Le premier axe porte sur la connaissance et l'évaluation de la dépense publique, qui méritent d'être renforcées. Il s'agit notamment de procéder à une enquête périodique en vue de l'estimation des dépenses des collectivités territoriales consacrées au sport.
Le deuxième axe porte sur la clarification des responsabilités propres à chacun des acteurs. L'Etat doit se concentrer sur le sport de haut niveau, les grands évènements et équipements, ainsi que sur la réduction des inégalités sociales et territoriales d'accès à la pratique sportive.
Pour sa part, le Centre national pour le développement du sport (CNDS) appelle une réforme. La mission évoque plusieurs options, dont la rebudgétisation totale ou partielle de ses interventions, aujourd'hui essentiellement financées par des prélèvements sur les jeux et paris. Cette option entraînerait, selon la mission, une réduction des dépenses de structures de un million d'euros, et de 3 à 20 millions d'euros d'économies par "régulation budgétaire". On peut en outre imaginer qu'une rebudgétisation amènerait une reprise en mains par le ministère, et donc la fin d'une instance de codécision où siègent aujourd'hui des représentants de l'Etat, du mouvement sportif et des collectivités territoriales.
Les subventions du CNDS en péril
Les collectivités devraient, quant à elles, organiser la compétence partagée qui résulte de la loi Notr. Ceci afin de "mieux séquencer leurs interventions dans une logique renforcée de subsidiarité." En clair : l'accent devrait être mis sur un niveau de stratégie territoriale, la région, et un niveau d'action de proximité, la commune et, de plus en plus, l'intercommunalité. La mission va même plus loin en affirmant que "le poids des intercommunalités en fait le niveau le plus pertinent d'intervention, particulièrement dans les zones non urbaines".

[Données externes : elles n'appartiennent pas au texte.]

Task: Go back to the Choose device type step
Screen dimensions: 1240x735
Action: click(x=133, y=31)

Le troisième axe de réforme invite à recentrer la dépense publique autour d'une logique de projet renforcée. L'Etat est invité à "mettre fin à la dilution de son soutien aux fédérations sportives, redéfinir la doctrine d'emploi des moyens humains dont il dispose à ce titre (conseillers techniques sportifs) et concentrer l'action menée au travers du CNDS".

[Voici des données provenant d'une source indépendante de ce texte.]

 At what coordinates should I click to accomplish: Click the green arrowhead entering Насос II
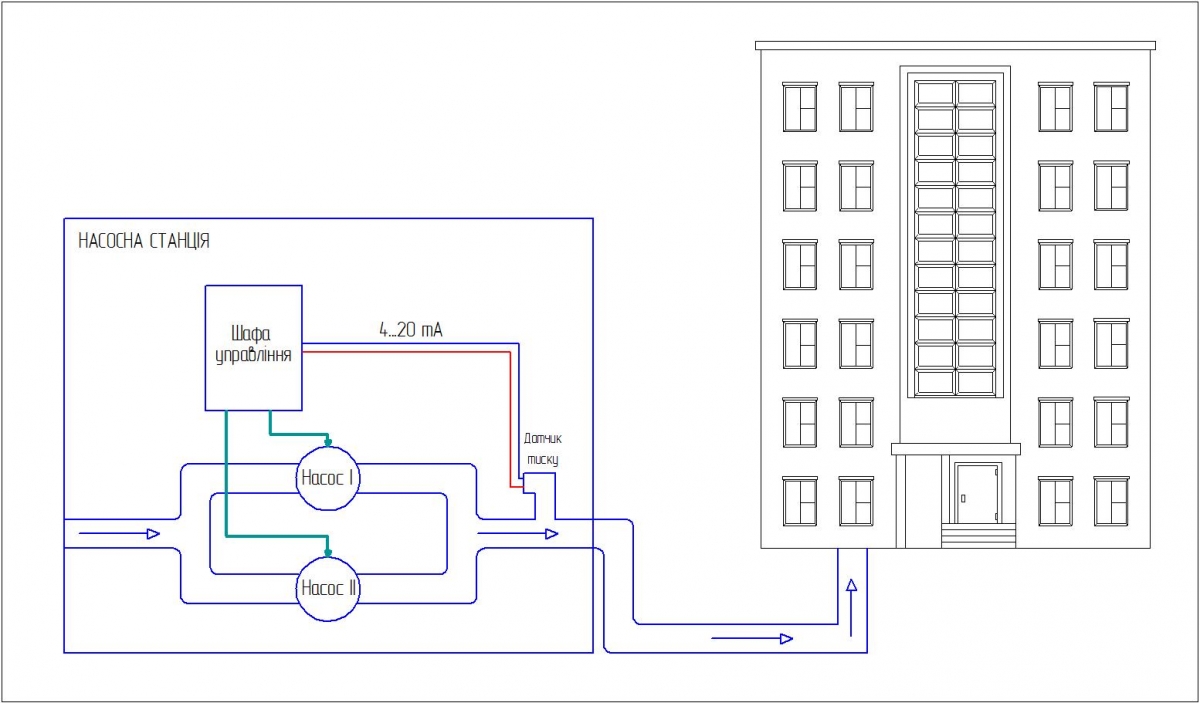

Ici, des pans entiers de l'intervention traditionnelle du CNDS sont en péril. La mission recommande en effet de supprimer ou déconcentrer les subventions d'équipements structurants de niveau local, pour une économie de 25 millions d'euros, ou encore d'abandonner la part du soutien non différencié à la pratique sportive dans la part territoriale du CNDS, pour 25,5 millions d'économies. En d'autres termes, les subventions aux associations sportives locales dont les actions ne visent pas spécifiquement la réduction des inégalités sociales et territoriales seraient supprimées.
Impliquer les clubs dans le financement des stades
La question du financement des grands équipements est également abordée par la mission, qui recommande de "clarifier les conditions de participation des clubs aux coûts d'implantation et de gestion des équipements sportifs publics" et d'"impliquer financièrement les clubs dans l'exploitation, voire la construction et la rénovation des équipements sportifs". Sur ce point précis, l'adoption récente au Sénat d'un amendement visant à interdire aux collectivités de financer plus de 50% d'un équipement destiné au sport professionnel dans le cadre de l'examen d'une proposition de loi de régulation du sport professionnel (voir notre article du 28 octobre 2016 ci-contre) apporte une première réponse, à condition que les députés maintiennent cette mesure.
Enfin, le quatrième axe de réforme consiste à "mieux intégrer la dépense dans une approche économique assurant le développement de l'offre de services sportifs". Ce qui passe, entre autres, par une meilleure régulation du soutien des collectivités aux clubs professionnels. La suppression des subventions aux clubs de L1, L2 de football et de Top 14 de rugby, évoquée par la mission, amenant à elle seule 40 millions d'économies.